ORLANDO, Fla. — AAA found that synthetic oil outperformed conventional oil by an average of nearly 50% in its independent evaluation, offering vehicles significantly better engine protection for only $5 more per month when following a factory-recommended oil change schedule.

Switching from conventional oil to synthetic oil will cost the average driver $64 more per year, or an extra $5.33 per month.

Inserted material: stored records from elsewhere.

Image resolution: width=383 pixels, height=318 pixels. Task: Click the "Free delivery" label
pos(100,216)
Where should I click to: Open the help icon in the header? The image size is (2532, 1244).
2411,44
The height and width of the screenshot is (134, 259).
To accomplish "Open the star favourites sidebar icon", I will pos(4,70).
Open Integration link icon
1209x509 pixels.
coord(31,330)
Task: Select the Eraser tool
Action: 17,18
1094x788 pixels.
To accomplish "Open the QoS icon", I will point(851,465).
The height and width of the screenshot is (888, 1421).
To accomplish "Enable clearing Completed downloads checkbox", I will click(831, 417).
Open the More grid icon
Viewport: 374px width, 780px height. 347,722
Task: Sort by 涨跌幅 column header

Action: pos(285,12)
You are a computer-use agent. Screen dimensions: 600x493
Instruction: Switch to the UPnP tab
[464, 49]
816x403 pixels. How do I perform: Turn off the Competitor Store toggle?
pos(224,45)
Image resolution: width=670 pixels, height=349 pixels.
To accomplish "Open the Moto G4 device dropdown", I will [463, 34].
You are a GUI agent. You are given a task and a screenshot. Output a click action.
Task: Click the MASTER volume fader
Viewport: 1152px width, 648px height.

A survey of AAA’s Approved Auto Repair facilities reveals that the average cost of a conventional oil change is $38, while a synthetic oil change is $70. For those that change their vehicle’s oil themselves, the average cost of five quarts of conventional oil is approximately $28, while synthetic oil is $45.

“Oil protects critical engine components from damage and AAA found that synthetic engine oils performed an average of 47% better than conventional oils in a variety of industry-standard tests,” said John Nielsen, AAA’s managing director of Automotive Engineering and Repair. “With its superior resistance to deterioration, AAA’s findings indicate that synthetic oil is particularly beneficial to newer vehicles with turbo-charged engines and for vehicles that frequently drive in stop-and-go traffic, tow heavy loads or operate in extreme hot or cold conditions.”

AAA’s survey also found that vast majority (83%) of service professionals select synthetic oil for their personal vehicles.

In a companion AAA nationwide survey of U.S. drivers, 44% of respondents said they are either unsure (27 percent) or do not believe (17 percent) that the more expensive synthetic oil is better for a vehicle’s engine. Reasons cited for regularly choosing the cheaper, conventional oil include feeling that synthetic oil is too expensive, offers no benefit, that the upgrade to synthetic oil is an unnecessary up-sell by a repair facility, or they are simply not offered the choice.

“It’s understandable that drivers may be skeptical of any service that is nearly twice the cost of the alternative,” Nielsen said. “While manufacturer-approved conventional oil will not harm a vehicle’s engine, the extra $30 per oil change could actually save money in the long run by protecting critical engine components over time.”

The hesitation to select synthetic oil may stem from American distrust in repair facilities. Another recent AAA survey found that two-thirds of U.S. drivers do not trust repair facilities, with most citing concern over the recommendation of unnecessary services.

AAA’s engine oil research focused on eight industry-standard ASTM (American Society for Testing and Materials) tests to evaluate the quality of both synthetic and conventional engine oils in terms of shear stability, deposit formation, volatility, cold-temperature pumpability, oxidation resistance and oxidation-induced rheological changes. At the time of testing, all tested oils were licensed by the American Petroleum Institute and advertised to meet the International Lubricants Standardization and Approval Committee’s GF-5 specifications.